THE REQUEST: Reproduce every one of the rows below verbatim, with no changes.

--- START ---

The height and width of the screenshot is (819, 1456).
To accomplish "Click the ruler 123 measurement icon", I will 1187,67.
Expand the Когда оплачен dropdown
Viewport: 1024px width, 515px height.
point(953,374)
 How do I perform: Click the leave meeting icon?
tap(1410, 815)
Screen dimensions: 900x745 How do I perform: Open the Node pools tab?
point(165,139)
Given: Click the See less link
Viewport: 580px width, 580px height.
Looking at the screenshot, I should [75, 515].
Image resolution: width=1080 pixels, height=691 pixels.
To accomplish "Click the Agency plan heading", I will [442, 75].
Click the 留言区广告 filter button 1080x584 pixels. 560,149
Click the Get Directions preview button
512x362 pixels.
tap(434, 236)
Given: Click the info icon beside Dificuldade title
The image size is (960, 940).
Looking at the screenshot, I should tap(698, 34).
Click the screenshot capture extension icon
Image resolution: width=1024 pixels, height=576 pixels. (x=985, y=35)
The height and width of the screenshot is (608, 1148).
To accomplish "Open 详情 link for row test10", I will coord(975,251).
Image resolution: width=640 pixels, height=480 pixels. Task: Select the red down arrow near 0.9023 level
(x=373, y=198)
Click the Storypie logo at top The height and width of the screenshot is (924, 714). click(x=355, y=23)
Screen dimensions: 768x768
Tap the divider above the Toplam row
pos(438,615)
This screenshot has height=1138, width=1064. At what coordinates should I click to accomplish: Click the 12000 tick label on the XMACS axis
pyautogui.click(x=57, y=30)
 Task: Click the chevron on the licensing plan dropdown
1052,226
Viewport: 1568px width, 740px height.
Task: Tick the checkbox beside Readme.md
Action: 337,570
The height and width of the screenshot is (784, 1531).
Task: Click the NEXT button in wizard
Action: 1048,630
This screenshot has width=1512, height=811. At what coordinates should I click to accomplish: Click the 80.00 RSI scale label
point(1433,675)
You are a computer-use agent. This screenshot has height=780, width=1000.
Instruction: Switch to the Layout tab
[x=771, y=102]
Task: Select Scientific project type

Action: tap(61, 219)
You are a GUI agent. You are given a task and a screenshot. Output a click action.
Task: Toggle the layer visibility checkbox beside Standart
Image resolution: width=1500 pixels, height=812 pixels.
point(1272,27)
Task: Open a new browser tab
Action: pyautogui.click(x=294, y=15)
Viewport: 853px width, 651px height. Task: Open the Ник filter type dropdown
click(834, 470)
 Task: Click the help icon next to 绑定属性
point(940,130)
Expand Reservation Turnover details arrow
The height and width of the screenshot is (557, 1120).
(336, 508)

--- END ---

TASK RESPONSE:
The height and width of the screenshot is (819, 1456).
To accomplish "Click the ruler 123 measurement icon", I will 1187,67.
Expand the Когда оплачен dropdown
Viewport: 1024px width, 515px height.
point(953,374)
 How do I perform: Click the leave meeting icon?
tap(1410, 815)
Screen dimensions: 900x745 How do I perform: Open the Node pools tab?
point(165,139)
Given: Click the See less link
Viewport: 580px width, 580px height.
Looking at the screenshot, I should [75, 515].
Image resolution: width=1080 pixels, height=691 pixels.
To accomplish "Click the Agency plan heading", I will [442, 75].
Click the 留言区广告 filter button 1080x584 pixels. 560,149
Click the Get Directions preview button
512x362 pixels.
tap(434, 236)
Given: Click the info icon beside Dificuldade title
The image size is (960, 940).
Looking at the screenshot, I should tap(698, 34).
Click the screenshot capture extension icon
Image resolution: width=1024 pixels, height=576 pixels. (x=985, y=35)
The height and width of the screenshot is (608, 1148).
To accomplish "Open 详情 link for row test10", I will coord(975,251).
Image resolution: width=640 pixels, height=480 pixels. Task: Select the red down arrow near 0.9023 level
(x=373, y=198)
Click the Storypie logo at top The height and width of the screenshot is (924, 714). click(x=355, y=23)
Screen dimensions: 768x768
Tap the divider above the Toplam row
pos(438,615)
This screenshot has height=1138, width=1064. At what coordinates should I click to accomplish: Click the 12000 tick label on the XMACS axis
pyautogui.click(x=57, y=30)
 Task: Click the chevron on the licensing plan dropdown
1052,226
Viewport: 1568px width, 740px height.
Task: Tick the checkbox beside Readme.md
Action: 337,570
The height and width of the screenshot is (784, 1531).
Task: Click the NEXT button in wizard
Action: 1048,630
This screenshot has width=1512, height=811. At what coordinates should I click to accomplish: Click the 80.00 RSI scale label
point(1433,675)
You are a computer-use agent. This screenshot has height=780, width=1000.
Instruction: Switch to the Layout tab
[x=771, y=102]
Task: Select Scientific project type

Action: tap(61, 219)
You are a GUI agent. You are given a task and a screenshot. Output a click action.
Task: Toggle the layer visibility checkbox beside Standart
Image resolution: width=1500 pixels, height=812 pixels.
point(1272,27)
Task: Open a new browser tab
Action: pyautogui.click(x=294, y=15)
Viewport: 853px width, 651px height. Task: Open the Ник filter type dropdown
click(834, 470)
 Task: Click the help icon next to 绑定属性
point(940,130)
Expand Reservation Turnover details arrow
The height and width of the screenshot is (557, 1120).
(336, 508)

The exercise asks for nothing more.